## WHAT THE TASK ASKS
In the article on early Alzheimer's detection below, how could Alzheimer's be accurately detected before this new study?

## PROVIDED TEXT
Breakthrough in Accurately Detecting Alzheimer’s 10 Years Before Symptoms Appear
August 10, 2010
(ChattahBox)—-Researchers have successfully tested the spinal fluid of a group of patients that detects the existence of Alzheimer’s disease with 100 percent accuracy. Moreover, patients having no symptoms can undergo a spinal tap or a specialized PET scan that would show telltale signs of slowly-developing Alzheimer’s ten-years before memory loss emerges. Previously, Alzheimer’s could only be accurately detected with an autopsy. This new study has taken the field of Alzheimer’s research and completely turned it on its head.
Soon, patients and their doctors will be discussing, not only the need for undergoing Alzheimer’s testing, but also the ethical dilemma of whether a patient should be made aware of having a devastating brain disease, 10-years before symptoms appear. There is no cure for the disease, but patients could aid researchers in someday developing a treatment that could slow the progression of the disease.
During the research study, about a third of older patients having no symptoms, were found to have the two proteins pointing to Alzheimer’s. The researchers predict that these patients will develop memory problems over time, but they don’t know for sure.
The New York Times reports on the amazing breakthrough in Alzheimer’s research and the decisions on testing that will soon confront doctors and their patients:
“So the new results also give rise to a difficult question: Should doctors offer, or patients accept, commercially available spinal tap tests to find a disease that is yet untreatable? In the research studies, patients are often not told they may have the disease, but in practice in the real world, many may be told.”

## PROVIDED DATA
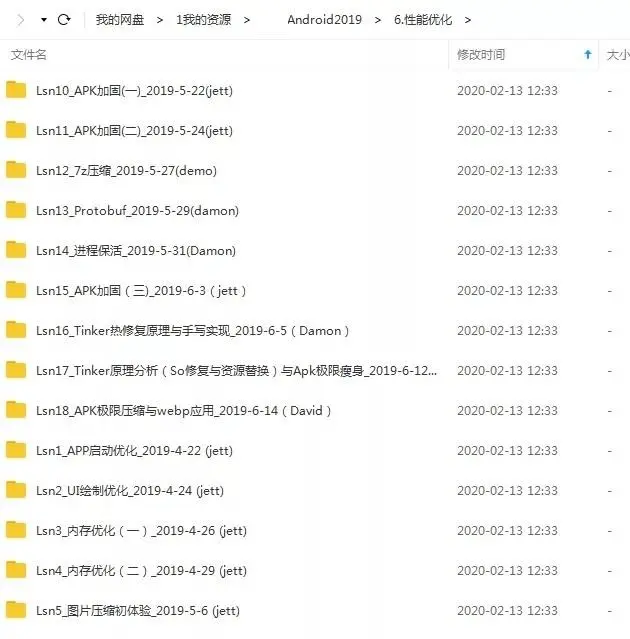630x639 pixels.
Task: Navigate to the Android2019 breadcrumb
Action: 324,20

## WRITTEN REPLY
Only with an autopsy.